United States of America, Plaintiff-appellee, v. Hugo Herrera-matus, Defendant-appellant, 50 F.3d 17 (9th Cir. 1995)Annotate this Case
Submitted March 7, 1995. *Decided March 13, 1995
IN PART, VACATED IN PART.
Before: SNEED, POOLE and BRUNETTI, Circuit Judges.
Hugo Herrera-Matus, a federal prisoner, appeals pro se the district court's denial of his motion to correct an illegal sentence pursuant to former Fed. R. Crim. P. 35(a). Herrera pleaded guilty in April 1988 to conspiracy to possess cocaine with intent to distribute, in violation of 21 U.S.C. § 846. He was sentenced in July 1988 to ten years' imprisonment followed by four years' supervised release.
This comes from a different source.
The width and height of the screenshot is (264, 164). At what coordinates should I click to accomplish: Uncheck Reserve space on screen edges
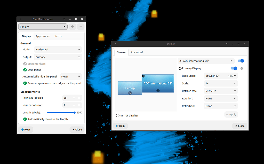pos(25,83)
At the sentencing hearing, the district judge stated that he would not apply the Sentencing Guidelines because he believed them to be unconstitutional.1
In January 1994, Herrera filed pro se a motion for correction of an illegal sentence under Fed. R. Crim. P. 35(a). He alleged that if, as the Bureau of Prisons has apparently informed him, his sentence does not permit parole, then the sentence is illegal because: (1) at the time sentence was imposed in July 1988, the conspiracy statute provided for parole; and (2) he was not sentenced under the Sentencing Guidelines.
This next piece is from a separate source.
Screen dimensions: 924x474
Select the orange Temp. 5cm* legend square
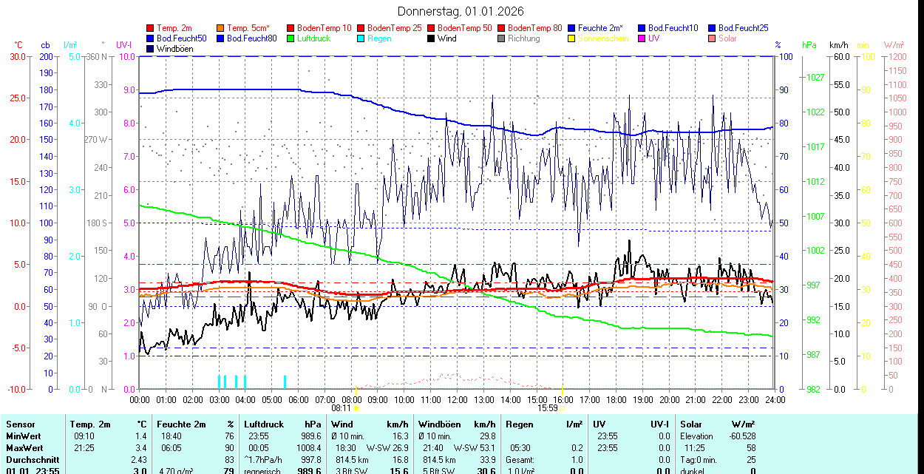coord(221,28)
The district court ruled that it lacked jurisdiction over the motion because Herrera's offense was committed after November 1, 1987, and the version of Rule 35 which is applicable to offenses committed after November 1, 1987 does not permit a defendant to bring a motion to correct his sentence.
The government contends the appeal must be dismissed because Herrera filed his notice of appeal more than ten days after the district court denied his motion. Because Herrera's motion challenges the legality of his sentence, we construe the motion as brought pursuant to 28 U.S.C. § 2255. See United States v. Kohl, 972 F.2d 294, 296-97 (9th Cir. 1992) (where pro se defendant mistakenly relies on former version of Rule 35 to bring motion to correct an illegal sentence, motion should be construed as a Sec. 2255 petition); United States v. Eatinger, 902 F.2d 1383, 1385 (9th Cir. 1990) (per curiam) (same). Herrera's appeal is timely under Fed. R. App. P. 4(a), which governs habeas appeals. See Rule 11, Rules Governing Section 2255 Proceedings (1979). We have jurisdiction under 28 U.S.C. § 2255. See Kohl, 972 F.2d at 297.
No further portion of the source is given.